"On horseback, signor: he rides a beautiful black Barbary horse, which Signora Bianca seems to admire more than your dashing grey."

"The mischief she does! Who introduced this colonel to the family?"

"He is a great friend of Father Petronio, the bishop of Cosenza; and all the world allows that he is a saint."

"Your world, Annina, is this little corner of Italy. Well, and the viscontessa met him at a conversazione at Nicastro?"

"Exactly so, and won from him a hundred pieces of gold: he lost them with so good a grace that my lady was quite enchanted with him; for the more the colonel lost, the more merry he became. San Gennaro!

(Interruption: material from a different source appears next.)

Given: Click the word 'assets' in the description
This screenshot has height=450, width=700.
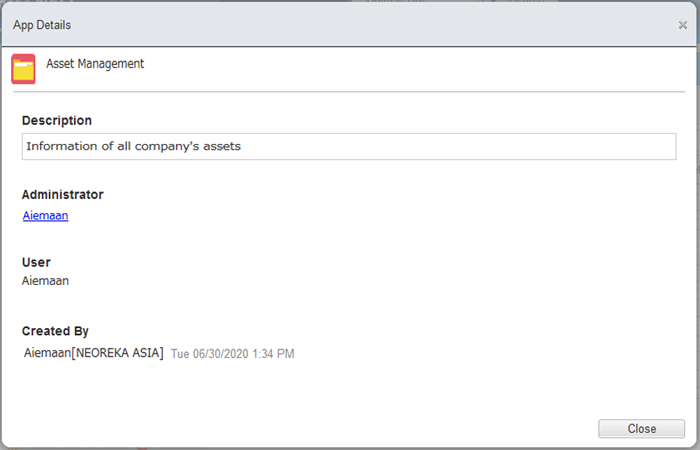Looking at the screenshot, I should (222, 146).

I think he is a sorcerer, who can coin ducats from vine-leaves. He scatters a handful of gold among the servants every time he comes here! so you may easily imagine how much they are devoted to him. He is either Satan or a rich man, and has a way with him that makes all the men his slaves, and the girls his worshippers: that is, all save myself, signor. And then, such pretty things he says to the signorina, when they play together on their guitars! You would imagine he sat with the Lady Venus herself: but he says the very same things to the old viscontessa, when at cards after supper. O, that Giacomo was returned! I am sure he would not value his ducats or dread his dagger (I know he wears one) a rush. No, he would trim him well with a stout pole for presuming to make so free at the villa."

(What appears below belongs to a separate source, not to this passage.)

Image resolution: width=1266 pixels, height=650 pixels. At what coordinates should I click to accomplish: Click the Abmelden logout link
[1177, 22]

"I comprehend the hint. But one word more," said I, in a husky voice, while my heart palpitated with anxiety at this relation. "Have you heard aught of the visconte?"

"Only what you must surely know, that he has fled to the mountains: to Francatripa, they say, for abducting a nun. Madonna mia! what can tempt handsome young men to run off with these pale and melancholy frights, when so many plump and pretty women, with good flesh on their bones, are dying for husbands both in town and country."

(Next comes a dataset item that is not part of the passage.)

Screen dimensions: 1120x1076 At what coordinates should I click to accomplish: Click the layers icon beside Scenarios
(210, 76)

"Annina, your tongue is again at full gallop. The visconte, then, is not here?"

"No; and yet I could have sworn that I heard him singing a barcarole in the wolf's chamber. God's grace! 'tis a place of gloom and mystery. Poor, dear young man! I hope he may come to no harm in these perilous times, when the hills and woods are swarming with Frenchmen and wolves, idle sbirri, starving peasantry, and desperate robbers."

Stepping hastily and cautiously, I passed through the beautiful garden, which extended from the terraces to the southward.